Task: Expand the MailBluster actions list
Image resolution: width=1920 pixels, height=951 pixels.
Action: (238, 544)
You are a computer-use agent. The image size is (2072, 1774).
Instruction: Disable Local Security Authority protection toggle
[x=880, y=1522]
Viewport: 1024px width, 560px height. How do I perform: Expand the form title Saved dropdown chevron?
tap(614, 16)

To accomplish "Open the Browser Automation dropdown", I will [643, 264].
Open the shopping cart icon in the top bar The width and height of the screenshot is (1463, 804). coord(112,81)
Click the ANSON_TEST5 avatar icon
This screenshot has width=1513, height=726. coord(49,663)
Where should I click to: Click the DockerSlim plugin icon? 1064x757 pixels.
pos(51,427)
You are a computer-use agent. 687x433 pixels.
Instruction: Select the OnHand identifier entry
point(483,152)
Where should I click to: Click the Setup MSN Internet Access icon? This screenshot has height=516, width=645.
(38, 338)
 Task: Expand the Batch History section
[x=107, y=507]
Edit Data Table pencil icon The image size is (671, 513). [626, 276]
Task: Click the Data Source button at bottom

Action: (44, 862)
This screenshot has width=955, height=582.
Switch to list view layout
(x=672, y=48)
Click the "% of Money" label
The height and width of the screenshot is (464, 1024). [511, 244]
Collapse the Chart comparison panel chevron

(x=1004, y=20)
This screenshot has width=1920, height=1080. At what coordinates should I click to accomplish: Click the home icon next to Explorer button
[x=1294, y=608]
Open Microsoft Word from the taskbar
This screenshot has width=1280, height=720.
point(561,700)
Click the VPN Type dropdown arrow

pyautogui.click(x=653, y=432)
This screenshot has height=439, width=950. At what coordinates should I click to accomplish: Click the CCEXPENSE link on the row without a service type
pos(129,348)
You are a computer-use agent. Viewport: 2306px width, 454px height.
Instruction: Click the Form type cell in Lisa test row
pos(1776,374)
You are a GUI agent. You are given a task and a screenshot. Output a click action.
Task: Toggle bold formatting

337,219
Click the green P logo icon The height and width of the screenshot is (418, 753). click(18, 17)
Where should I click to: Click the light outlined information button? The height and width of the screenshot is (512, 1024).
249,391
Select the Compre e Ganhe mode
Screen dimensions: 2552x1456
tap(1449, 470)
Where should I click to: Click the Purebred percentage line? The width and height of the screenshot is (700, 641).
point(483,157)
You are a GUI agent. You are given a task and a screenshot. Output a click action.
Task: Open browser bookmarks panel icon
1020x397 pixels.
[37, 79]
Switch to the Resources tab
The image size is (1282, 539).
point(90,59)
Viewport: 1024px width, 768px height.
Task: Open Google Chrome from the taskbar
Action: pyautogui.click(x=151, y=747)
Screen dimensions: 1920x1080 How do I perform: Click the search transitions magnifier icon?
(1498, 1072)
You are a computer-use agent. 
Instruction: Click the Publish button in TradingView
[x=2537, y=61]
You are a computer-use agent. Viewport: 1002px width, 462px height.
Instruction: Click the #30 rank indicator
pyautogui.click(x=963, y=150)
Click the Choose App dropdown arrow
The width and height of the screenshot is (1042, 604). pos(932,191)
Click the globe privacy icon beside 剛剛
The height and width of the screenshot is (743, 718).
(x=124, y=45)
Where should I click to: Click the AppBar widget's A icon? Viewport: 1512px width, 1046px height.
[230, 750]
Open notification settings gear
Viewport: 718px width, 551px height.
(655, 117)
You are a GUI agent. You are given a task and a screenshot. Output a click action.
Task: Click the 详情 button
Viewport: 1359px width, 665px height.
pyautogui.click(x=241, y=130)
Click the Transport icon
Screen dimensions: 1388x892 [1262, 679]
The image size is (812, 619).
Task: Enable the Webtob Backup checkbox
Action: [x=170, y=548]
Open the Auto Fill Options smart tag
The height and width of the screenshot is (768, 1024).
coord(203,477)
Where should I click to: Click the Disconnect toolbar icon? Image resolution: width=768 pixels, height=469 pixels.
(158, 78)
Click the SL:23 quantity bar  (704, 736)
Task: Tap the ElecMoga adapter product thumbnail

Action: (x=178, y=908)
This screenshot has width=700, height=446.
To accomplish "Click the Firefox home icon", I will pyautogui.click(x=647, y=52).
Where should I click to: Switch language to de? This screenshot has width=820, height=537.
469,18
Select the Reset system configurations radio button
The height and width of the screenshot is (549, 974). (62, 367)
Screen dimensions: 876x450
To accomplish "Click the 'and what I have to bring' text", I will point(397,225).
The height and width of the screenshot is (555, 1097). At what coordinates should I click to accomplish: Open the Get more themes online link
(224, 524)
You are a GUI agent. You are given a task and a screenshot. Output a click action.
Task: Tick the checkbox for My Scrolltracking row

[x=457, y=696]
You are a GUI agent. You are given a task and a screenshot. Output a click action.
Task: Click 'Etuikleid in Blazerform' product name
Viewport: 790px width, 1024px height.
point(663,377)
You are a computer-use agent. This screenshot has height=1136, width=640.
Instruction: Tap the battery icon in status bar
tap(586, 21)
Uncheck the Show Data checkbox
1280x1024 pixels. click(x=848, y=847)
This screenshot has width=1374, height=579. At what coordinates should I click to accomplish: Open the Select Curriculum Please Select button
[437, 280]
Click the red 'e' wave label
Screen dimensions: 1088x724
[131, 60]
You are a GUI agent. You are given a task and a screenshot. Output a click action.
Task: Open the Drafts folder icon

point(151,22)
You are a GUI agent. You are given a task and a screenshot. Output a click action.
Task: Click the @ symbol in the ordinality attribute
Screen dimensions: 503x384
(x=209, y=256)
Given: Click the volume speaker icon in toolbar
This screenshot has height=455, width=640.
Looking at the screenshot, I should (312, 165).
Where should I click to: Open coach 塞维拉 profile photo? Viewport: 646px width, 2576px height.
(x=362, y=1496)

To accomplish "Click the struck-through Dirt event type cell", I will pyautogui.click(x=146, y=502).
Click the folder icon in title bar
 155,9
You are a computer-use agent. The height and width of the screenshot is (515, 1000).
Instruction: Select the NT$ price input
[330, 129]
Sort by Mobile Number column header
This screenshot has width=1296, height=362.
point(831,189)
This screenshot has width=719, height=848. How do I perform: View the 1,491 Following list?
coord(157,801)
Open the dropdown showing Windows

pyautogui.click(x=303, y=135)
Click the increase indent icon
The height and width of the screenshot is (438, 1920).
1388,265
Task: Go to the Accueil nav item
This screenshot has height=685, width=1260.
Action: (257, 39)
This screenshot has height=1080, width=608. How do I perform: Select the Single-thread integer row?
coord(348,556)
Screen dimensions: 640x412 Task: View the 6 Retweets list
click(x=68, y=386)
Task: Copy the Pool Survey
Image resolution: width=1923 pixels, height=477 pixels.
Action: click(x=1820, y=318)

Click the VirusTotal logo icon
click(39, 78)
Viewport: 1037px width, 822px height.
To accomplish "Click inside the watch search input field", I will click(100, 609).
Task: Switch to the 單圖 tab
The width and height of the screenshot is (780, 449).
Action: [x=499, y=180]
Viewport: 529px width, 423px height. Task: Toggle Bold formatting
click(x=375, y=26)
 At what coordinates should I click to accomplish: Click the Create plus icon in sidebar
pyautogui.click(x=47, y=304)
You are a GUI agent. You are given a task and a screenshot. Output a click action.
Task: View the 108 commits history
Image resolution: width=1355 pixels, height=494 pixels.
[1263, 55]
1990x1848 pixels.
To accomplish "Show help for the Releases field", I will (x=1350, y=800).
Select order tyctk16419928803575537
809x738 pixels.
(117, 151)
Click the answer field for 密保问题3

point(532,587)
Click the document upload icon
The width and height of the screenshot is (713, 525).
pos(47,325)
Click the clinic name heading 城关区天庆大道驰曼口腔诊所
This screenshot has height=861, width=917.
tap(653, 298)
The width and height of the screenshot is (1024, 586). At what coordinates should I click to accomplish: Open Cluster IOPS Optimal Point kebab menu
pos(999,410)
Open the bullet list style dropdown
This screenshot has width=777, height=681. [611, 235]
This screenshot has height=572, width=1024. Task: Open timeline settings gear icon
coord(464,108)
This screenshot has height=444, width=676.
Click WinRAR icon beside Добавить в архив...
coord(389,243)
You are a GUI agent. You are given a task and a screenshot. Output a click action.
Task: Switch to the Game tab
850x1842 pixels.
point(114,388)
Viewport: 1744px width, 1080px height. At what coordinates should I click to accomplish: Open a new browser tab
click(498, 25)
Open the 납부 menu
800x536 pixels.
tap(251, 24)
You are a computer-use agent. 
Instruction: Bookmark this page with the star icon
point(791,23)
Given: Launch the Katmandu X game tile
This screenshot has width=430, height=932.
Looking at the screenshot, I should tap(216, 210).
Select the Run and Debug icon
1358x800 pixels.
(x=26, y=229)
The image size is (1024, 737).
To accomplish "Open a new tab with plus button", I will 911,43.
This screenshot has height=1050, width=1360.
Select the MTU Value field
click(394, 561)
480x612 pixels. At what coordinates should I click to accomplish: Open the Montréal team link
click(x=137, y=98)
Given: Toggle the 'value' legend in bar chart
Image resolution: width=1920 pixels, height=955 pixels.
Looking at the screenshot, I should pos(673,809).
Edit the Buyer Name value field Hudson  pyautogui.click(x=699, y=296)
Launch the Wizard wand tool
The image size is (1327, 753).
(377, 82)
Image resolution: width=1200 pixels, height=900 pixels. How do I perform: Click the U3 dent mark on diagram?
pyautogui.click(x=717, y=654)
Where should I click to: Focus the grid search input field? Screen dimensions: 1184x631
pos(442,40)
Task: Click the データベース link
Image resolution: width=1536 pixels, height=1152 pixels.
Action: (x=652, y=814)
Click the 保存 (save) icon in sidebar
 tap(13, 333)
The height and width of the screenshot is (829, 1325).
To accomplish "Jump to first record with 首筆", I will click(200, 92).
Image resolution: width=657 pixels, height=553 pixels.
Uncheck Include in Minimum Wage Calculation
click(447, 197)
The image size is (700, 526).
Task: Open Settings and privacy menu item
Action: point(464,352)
.....
* **What the exercise asks**
Among the lines of the material, find those holding the word "computer" and return them.

* **Solution to this exercise**
You are a computer-use agent. The image size is (2072, 1774).
You are a computer-use agent. 687x433 pixels.
You are a computer-use agent. Viewport: 2306px width, 454px height.
You are a computer-use agent. 
You are a computer-use agent. Viewport: 1002px width, 462px height.
You are a computer-use agent. This screenshot has height=1136, width=640.
You are a computer-use agent. The height and width of the screenshot is (515, 1000).
You are a computer-use agent. 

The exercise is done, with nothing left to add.